Data Analysis with Python Projects - Demographic Data Analyzer

Tell us what’s happening:

Describe your issue in detail here.

Your code so far

import pandas as pd

# Load the dataset
data = pd.read_csv('demographic_data.csv')  # Replace 'your_dataset.csv' with your dataset filename

# How many people of each race are represented in this dataset?
race_counts = data['race'].value_counts()

# What is the average age of men?
average_age_men = data[data['sex'] == 'Male']['age'].mean()

# What is the percentage of people who have a Bachelor's degree?
bachelors_percentage = (data['education'] == 'Bachelors').mean() * 100

# What percentage of people with advanced education make more than 50K?
advanced_education = data['education'].isin(['Bachelors', 'Masters', 'Doctorate'])
higher_education_rich = data[advanced_education & (data['salary'] == '>50K')].shape[0] / data[advanced_education].shape[0] * 100

# What percentage of people without advanced education make more than 50K?
lower_education_rich = data[~advanced_education & (data['salary'] == '>50K')].shape[0] / data[~advanced_education].shape[0] * 100

# What is the minimum number of hours a person works per week?
min_work_hours = data['hours-per-week'].min()

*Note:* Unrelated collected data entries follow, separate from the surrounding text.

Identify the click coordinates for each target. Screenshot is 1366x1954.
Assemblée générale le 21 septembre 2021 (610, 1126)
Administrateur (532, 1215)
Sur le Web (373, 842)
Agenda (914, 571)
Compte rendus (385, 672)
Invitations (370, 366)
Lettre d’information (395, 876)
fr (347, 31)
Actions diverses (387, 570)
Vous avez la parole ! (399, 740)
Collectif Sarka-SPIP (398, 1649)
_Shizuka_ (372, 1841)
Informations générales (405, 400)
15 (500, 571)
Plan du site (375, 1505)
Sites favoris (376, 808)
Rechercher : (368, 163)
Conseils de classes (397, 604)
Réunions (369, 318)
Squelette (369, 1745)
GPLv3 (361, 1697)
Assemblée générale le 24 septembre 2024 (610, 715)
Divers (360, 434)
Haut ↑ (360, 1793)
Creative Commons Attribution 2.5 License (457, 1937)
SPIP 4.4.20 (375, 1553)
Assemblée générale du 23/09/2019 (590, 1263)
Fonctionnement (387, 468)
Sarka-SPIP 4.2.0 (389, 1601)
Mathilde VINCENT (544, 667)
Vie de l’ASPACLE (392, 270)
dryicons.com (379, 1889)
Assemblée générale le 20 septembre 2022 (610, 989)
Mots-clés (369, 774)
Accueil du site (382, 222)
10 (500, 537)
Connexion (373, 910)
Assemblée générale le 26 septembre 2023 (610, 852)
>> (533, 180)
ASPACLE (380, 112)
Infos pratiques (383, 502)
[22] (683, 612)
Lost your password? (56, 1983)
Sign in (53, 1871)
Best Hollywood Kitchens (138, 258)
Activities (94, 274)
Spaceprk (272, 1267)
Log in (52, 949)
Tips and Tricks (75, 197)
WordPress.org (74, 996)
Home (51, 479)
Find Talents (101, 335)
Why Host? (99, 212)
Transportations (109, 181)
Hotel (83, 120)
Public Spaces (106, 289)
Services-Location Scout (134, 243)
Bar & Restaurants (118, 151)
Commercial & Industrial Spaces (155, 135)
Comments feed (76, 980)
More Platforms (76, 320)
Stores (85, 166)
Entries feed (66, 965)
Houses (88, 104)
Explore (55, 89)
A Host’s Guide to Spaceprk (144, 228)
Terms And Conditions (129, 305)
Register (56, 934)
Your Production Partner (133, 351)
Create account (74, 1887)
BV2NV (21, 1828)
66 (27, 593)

# What percentage of the people who work the minimum number of hours per week have a salary of more than 50K?
num_min_workers = data[data['hours-per-week'] == min_work_hours]
rich_percentage = (num_min_workers[num_min_workers['salary'] == '>50K'].shape[0] / num_min_workers.shape[0]) * 100

# What country has the highest percentage of people that earn >50K and what is that percentage?
highest_earning_country = (data[data['salary'] == '>50K']['native-country'].value_counts() / data['native-country'].value_counts()).idxmax()
highest_earning_country_percentage = (data[(data['native-country'] == highest_earning_country) & (data['salary'] == '>50K')].shape[0] / data[data['native-country'] == highest_earning_country].shape[0]) * 100

# Identify the most popular occupation for those who earn >50K in India.
top_IN_occupation = data[(data['native-country'] == 'India') & (data['salary'] == '>50K')]['occupation'].value_counts().idxmax()

# Displaying the results
print("Race counts:")
print(race_counts)
print("\nAverage age of men:", round(average_age_men, 1))
print("\nPercentage of people with Bachelor's degree:", round(bachelors_percentage, 1))
print("\nPercentage of people with advanced education earning >50K:", round(higher_education_rich, 1))
print("\nPercentage of people without advanced education earning >50K:", round(lower_education_rich, 1))
print("\nMinimum number of hours worked per week:", min_work_hours)
print("\nPercentage of people working min hours per week earning >50K:", round(rich_percentage, 1))
print("\nCountry with the highest percentage earning >50K:", highest_earning_country)
print("Percentage:", round(highest_earning_country_percentage, 1))
print("\nMost popular occupation for >50K earners in India:", top_IN_occupation)

Your browser information:

User Agent is: Mozilla/5.0 (Windows NT 10.0; Win64; x64) AppleWebKit/537.36 (KHTML, like Gecko) Chrome/120.0.0.0 Safari/537.36

Challenge Information:

Data Analysis with Python Projects - Demographic Data Analyzer

###Replit Link For Helping Out
https://replit.com/join/acrieunwgo-smrutiparida

You appear to have created this post without editing the template. Please edit your post to Tell us what’s happening in your own words.

We see you have posted some code but did you have a question?

(You have not filled out the “Tell us what’s happening:” field above)

This topic was automatically closed 182 days after the last reply. New replies are no longer allowed.